[Rows of pointing data]
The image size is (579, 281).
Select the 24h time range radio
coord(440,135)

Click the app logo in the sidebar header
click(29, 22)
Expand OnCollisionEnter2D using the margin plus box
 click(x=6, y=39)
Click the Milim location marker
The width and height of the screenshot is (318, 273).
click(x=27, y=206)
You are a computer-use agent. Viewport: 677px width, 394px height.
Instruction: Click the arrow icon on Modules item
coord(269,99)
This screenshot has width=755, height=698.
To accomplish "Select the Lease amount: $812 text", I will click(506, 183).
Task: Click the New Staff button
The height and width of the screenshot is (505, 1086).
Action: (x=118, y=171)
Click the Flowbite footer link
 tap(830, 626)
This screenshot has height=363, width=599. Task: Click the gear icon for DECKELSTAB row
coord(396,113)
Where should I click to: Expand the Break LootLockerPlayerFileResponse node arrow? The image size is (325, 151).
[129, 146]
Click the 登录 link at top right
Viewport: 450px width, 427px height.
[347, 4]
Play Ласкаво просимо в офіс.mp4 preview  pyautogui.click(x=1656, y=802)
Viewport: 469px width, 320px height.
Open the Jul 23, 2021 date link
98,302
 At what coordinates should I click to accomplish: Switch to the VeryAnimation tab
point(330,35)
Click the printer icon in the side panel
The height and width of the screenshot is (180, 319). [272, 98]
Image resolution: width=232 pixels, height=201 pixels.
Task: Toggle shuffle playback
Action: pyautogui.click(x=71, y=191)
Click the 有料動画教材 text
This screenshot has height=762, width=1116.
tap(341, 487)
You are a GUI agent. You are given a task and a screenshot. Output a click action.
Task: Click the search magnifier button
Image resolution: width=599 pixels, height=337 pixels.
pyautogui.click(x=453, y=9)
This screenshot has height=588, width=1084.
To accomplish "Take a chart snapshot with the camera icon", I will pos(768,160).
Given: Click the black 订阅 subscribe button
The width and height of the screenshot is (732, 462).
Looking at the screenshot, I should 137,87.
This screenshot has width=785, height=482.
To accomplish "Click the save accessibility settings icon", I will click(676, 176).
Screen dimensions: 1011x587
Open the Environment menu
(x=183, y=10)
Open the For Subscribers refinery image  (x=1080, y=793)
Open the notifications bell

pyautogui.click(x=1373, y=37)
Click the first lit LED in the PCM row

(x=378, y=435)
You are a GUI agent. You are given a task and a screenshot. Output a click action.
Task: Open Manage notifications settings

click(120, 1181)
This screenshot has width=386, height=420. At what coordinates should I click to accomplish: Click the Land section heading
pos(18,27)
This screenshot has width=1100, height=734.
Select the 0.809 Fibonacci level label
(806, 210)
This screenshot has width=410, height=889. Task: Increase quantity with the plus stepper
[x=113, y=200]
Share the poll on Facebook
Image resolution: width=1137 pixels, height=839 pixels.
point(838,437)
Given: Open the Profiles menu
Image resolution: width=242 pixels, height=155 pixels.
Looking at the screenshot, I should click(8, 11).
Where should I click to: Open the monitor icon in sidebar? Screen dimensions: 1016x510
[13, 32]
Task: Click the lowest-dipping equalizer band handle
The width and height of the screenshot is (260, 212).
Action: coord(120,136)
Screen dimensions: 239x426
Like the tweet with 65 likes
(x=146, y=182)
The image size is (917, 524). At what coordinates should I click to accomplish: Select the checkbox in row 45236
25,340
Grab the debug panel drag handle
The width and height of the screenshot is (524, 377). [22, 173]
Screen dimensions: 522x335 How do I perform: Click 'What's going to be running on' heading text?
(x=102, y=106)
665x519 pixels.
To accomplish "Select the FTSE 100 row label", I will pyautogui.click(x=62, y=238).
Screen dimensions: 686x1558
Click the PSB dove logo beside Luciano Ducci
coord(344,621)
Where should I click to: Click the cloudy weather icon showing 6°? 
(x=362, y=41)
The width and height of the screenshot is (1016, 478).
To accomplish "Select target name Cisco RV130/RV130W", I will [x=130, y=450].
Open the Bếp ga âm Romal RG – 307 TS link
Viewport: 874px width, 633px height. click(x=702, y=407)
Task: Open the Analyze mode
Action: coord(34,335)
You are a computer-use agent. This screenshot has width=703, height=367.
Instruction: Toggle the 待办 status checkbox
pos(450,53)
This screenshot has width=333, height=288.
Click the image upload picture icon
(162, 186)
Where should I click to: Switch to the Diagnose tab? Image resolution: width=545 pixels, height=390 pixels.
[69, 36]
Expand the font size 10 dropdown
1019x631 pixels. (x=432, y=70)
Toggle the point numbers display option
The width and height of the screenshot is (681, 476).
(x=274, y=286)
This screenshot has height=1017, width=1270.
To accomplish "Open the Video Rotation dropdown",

■ Direction:
Pick out every line of the records above that contains the word "Expand" and copy each one.

■ Reply:
Expand OnCollisionEnter2D using the margin plus box
Where should I click to: Expand the Break LootLockerPlayerFileResponse node arrow? The image size is (325, 151).
Expand the font size 10 dropdown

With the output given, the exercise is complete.